Assignment: Go through the records below and show every line with the string "Institute".

(Screenshot grounding data)
%%

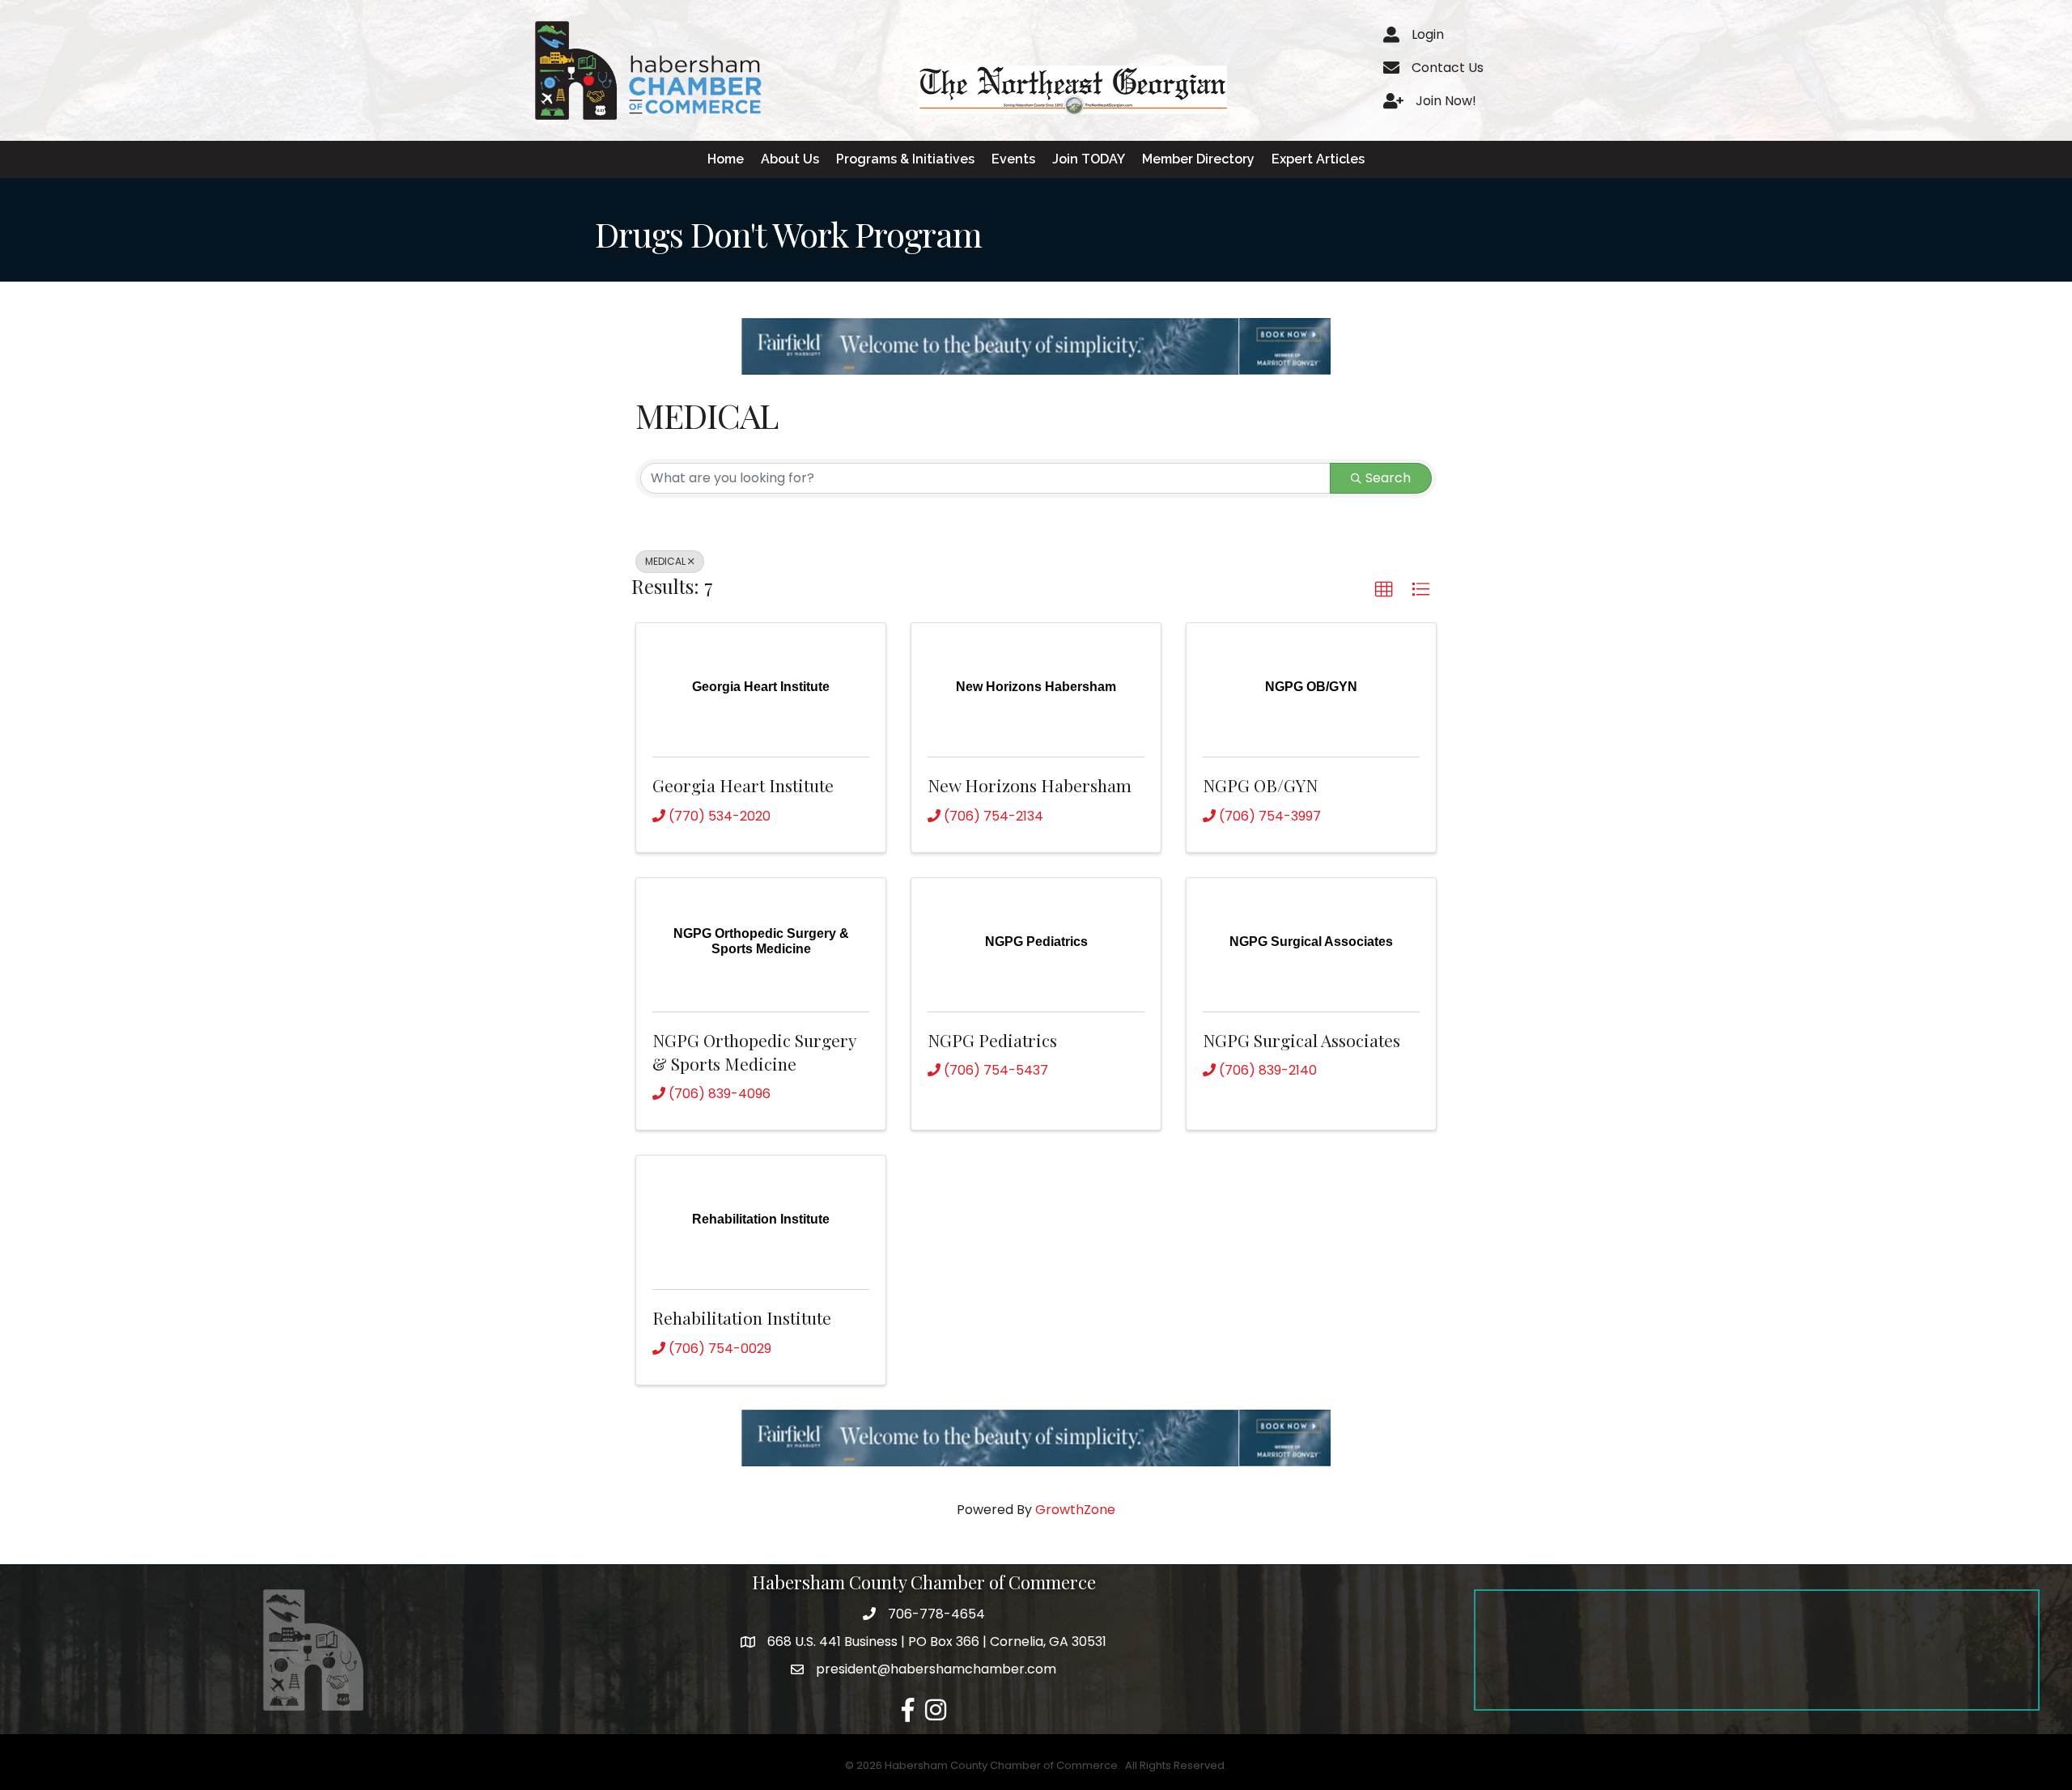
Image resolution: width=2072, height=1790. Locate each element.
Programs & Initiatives (905, 159)
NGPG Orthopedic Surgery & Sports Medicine (754, 1052)
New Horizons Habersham (1030, 785)
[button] (1384, 590)
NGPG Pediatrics (992, 1040)
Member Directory (1198, 159)
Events (1013, 159)
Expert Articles (1318, 159)
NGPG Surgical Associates (1301, 1040)
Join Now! (1446, 100)
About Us (790, 159)
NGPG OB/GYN (1260, 785)
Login (1428, 34)
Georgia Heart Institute (743, 785)
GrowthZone (1075, 1509)
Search (1388, 478)
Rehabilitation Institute (741, 1317)
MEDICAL (665, 561)
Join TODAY (1088, 159)
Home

%%

Answer to this problem:
Georgia Heart Institute (743, 785)
Rehabilitation Institute (741, 1317)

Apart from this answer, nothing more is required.